Subject: Re: [xsl] includes
From: Jeni Tennison <jeni@xxxxxxxxxxxxxxxx>
Date: Wed, 24 Nov 2004 16:19:20 +0000
Hi Tiffany,

> the "stand-alone component" could be xml, htm/html, shtml file.

There's no way for XSLT 1.0 to read a document that isn't at least a
well-formed XML entity.
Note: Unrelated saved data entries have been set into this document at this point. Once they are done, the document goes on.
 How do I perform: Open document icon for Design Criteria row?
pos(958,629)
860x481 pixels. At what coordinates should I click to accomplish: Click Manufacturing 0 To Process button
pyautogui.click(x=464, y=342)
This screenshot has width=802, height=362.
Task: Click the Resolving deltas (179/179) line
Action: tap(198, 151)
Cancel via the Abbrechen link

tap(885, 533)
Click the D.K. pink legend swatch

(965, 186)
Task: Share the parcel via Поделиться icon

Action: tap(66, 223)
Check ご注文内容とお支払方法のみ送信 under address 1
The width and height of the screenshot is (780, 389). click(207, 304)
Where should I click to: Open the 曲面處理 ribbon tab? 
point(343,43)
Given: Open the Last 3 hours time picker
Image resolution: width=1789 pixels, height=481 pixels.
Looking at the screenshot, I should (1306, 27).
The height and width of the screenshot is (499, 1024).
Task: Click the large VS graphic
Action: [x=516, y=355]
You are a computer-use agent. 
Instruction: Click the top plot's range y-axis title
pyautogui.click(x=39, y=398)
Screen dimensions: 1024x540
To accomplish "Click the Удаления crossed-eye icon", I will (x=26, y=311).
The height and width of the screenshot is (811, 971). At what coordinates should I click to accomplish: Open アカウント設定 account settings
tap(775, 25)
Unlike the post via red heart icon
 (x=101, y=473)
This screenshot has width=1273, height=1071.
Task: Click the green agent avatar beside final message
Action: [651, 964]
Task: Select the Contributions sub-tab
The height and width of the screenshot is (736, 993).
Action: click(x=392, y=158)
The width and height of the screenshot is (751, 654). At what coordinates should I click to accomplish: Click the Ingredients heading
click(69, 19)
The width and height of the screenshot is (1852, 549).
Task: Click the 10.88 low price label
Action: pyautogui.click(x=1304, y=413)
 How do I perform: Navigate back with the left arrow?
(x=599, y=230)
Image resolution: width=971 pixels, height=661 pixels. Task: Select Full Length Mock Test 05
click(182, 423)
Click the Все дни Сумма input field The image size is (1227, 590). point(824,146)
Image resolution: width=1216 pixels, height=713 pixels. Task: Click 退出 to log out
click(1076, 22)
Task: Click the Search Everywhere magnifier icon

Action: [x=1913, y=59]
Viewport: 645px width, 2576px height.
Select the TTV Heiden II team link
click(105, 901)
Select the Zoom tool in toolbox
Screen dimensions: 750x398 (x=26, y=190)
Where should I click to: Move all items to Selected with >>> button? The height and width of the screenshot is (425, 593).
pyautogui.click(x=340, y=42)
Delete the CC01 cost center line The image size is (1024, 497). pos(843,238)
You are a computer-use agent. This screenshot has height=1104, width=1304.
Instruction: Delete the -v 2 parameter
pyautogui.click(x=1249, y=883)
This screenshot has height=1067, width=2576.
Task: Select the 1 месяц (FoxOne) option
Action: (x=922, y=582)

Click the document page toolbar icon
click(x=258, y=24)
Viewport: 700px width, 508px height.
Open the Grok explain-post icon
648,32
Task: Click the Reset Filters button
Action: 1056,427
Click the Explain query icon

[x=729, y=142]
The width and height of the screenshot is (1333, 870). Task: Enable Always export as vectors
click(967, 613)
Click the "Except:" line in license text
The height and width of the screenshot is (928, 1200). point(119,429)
HTML files typically aren't well-formed XML
entities.

> currently, the way i "include" a "stand-alone component" is with
> hardcoding. for example:
>
>         <xsl:text disable-output-escaping="yes"><!--#include
> virtual= "/public/includes/about_side_nav.htm" --></xsl:text>

Presumably the result of your XSLT transformation then gets processed
by some other server-side process, then.

> OR
>
> <xsl:value-of select="/folder name/component name" /> 

I don't understand how this would work at all.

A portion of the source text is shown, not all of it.